(Dataset records begins)

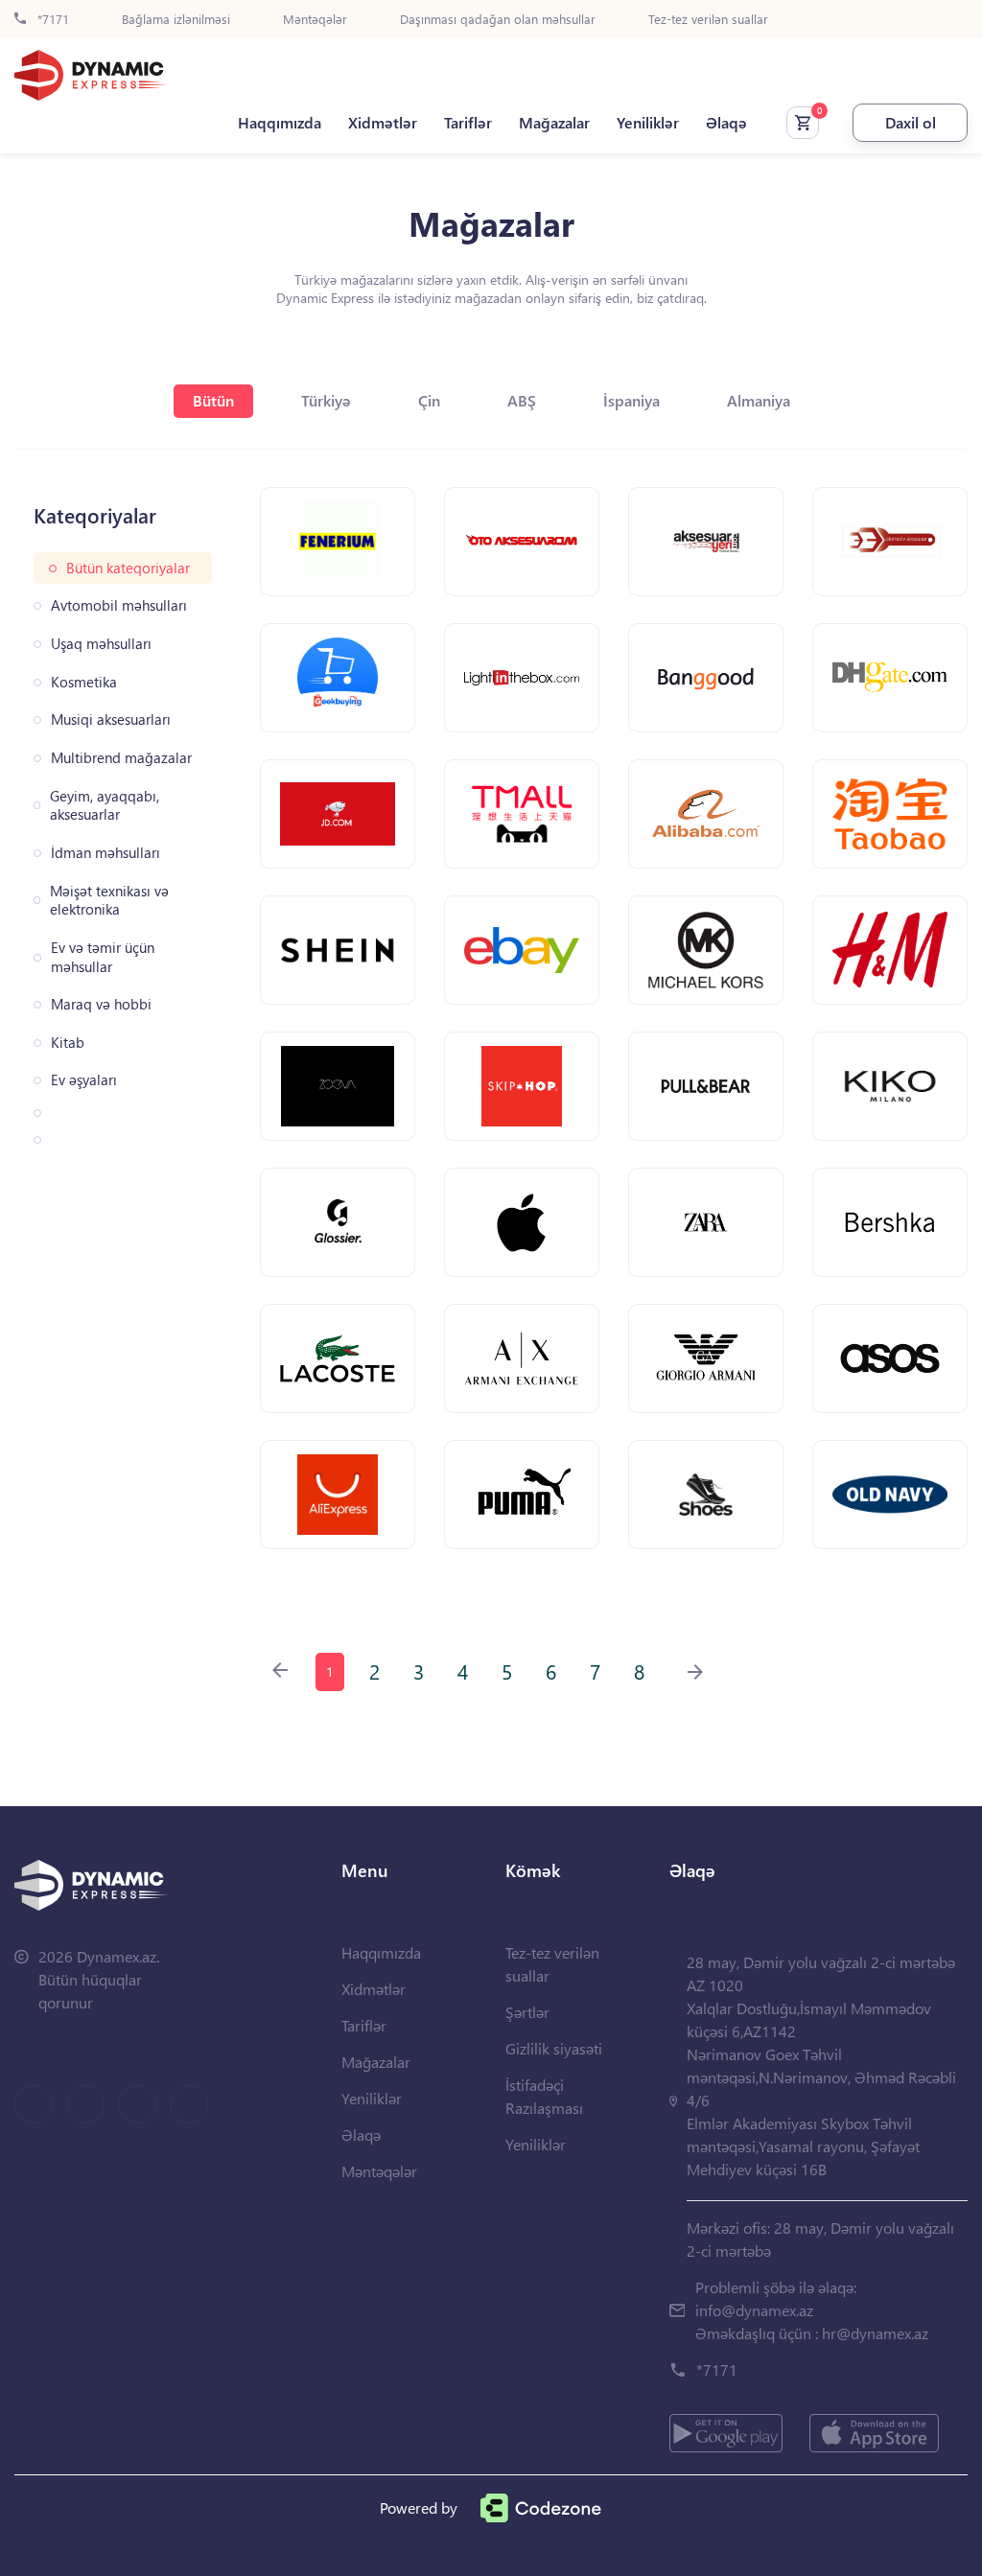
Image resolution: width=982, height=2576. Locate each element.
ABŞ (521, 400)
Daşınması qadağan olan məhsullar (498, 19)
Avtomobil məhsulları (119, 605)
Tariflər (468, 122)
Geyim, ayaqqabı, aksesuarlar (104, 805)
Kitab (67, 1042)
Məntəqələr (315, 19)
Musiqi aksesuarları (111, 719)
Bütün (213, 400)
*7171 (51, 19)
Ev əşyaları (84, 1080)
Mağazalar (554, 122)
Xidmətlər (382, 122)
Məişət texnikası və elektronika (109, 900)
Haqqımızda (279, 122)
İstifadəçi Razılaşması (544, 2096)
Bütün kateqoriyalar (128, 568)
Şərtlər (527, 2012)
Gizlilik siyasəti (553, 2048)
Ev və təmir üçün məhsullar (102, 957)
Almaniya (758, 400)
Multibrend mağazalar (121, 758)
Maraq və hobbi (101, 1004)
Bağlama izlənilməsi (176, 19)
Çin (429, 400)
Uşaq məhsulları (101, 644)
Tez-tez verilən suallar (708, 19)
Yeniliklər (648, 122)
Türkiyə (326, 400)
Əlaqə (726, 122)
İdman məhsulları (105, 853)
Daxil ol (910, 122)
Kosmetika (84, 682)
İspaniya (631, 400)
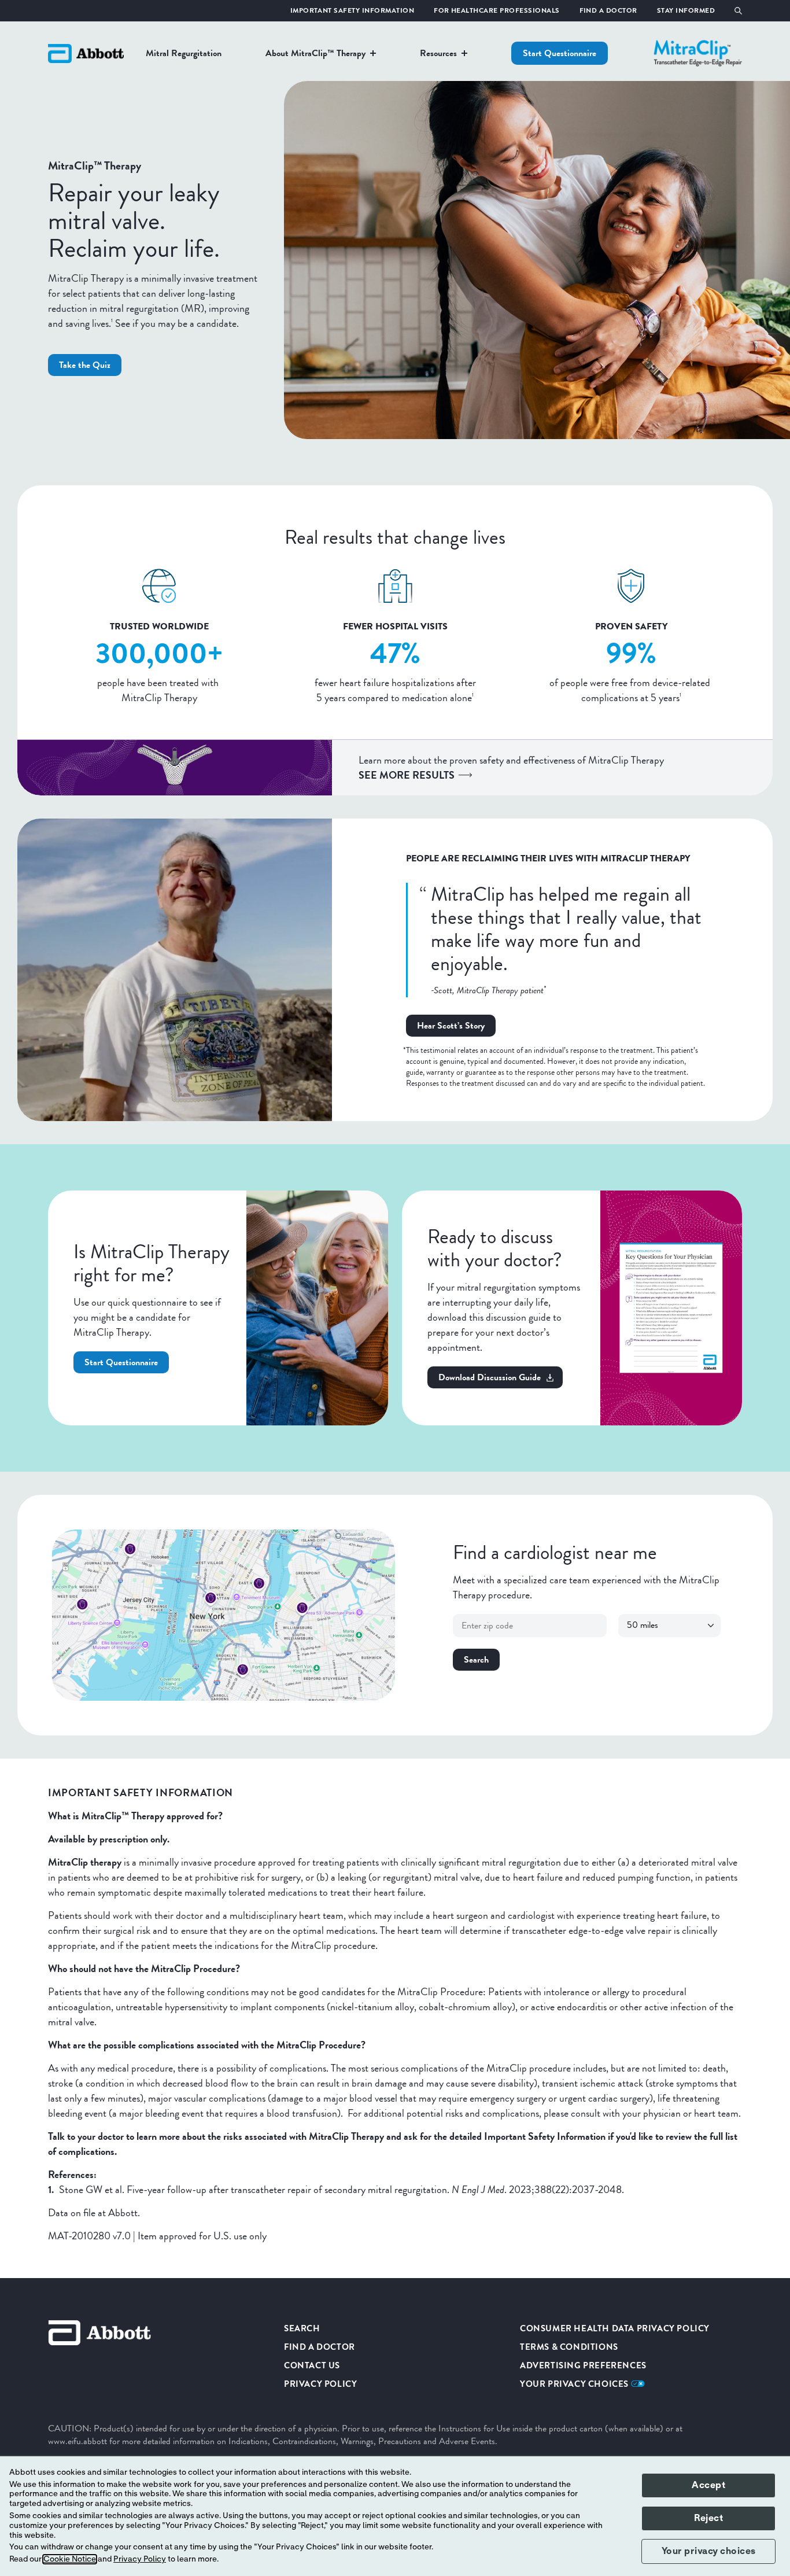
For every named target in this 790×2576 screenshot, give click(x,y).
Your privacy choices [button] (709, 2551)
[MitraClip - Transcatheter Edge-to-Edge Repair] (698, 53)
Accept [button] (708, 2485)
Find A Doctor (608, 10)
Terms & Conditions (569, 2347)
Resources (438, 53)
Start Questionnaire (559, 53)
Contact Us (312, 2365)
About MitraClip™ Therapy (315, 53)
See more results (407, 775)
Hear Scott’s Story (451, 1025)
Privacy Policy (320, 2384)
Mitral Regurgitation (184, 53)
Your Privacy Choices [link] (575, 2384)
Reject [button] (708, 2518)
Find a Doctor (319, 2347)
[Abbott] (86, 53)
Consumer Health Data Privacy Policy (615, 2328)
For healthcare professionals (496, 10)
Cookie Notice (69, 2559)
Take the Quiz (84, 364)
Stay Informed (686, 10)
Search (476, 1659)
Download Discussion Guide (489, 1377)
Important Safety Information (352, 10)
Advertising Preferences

(Dataset records ends)

### To do
Looking above, find the stretch of lines that opens with the one holding "Musiqi aksesuarları (111, 719)" and closes with the one holding "Your privacy choices [button] (709, 2551)". Copy it exactly, pictures excluded.

### Result
Musiqi aksesuarları (111, 719)
Bütün (213, 400)
*7171 (51, 19)
Ev əşyaları (84, 1080)
Mağazalar (554, 122)
Xidmətlər (382, 122)
Məişət texnikası və elektronika (109, 900)
Haqqımızda (279, 122)
İstifadəçi Razılaşması (544, 2096)
Bütün kateqoriyalar (128, 568)
Şərtlər (527, 2012)
Gizlilik siyasəti (553, 2048)
Ev və təmir üçün məhsullar (102, 957)
Almaniya (758, 400)
Multibrend mağazalar (121, 758)
Maraq və hobbi (101, 1004)
Bağlama izlənilməsi (176, 19)
Çin (429, 400)
Uşaq məhsulları (101, 644)
Tez-tez verilən suallar (708, 19)
Yeniliklər (648, 122)
Türkiyə (326, 400)
Əlaqə (726, 122)
İdman məhsulları (105, 853)
Daxil ol (910, 122)
Kosmetika (84, 682)
İspaniya (631, 400)
For every named target in this 790×2576 screenshot, give click(x,y).
Your privacy choices [button] (709, 2551)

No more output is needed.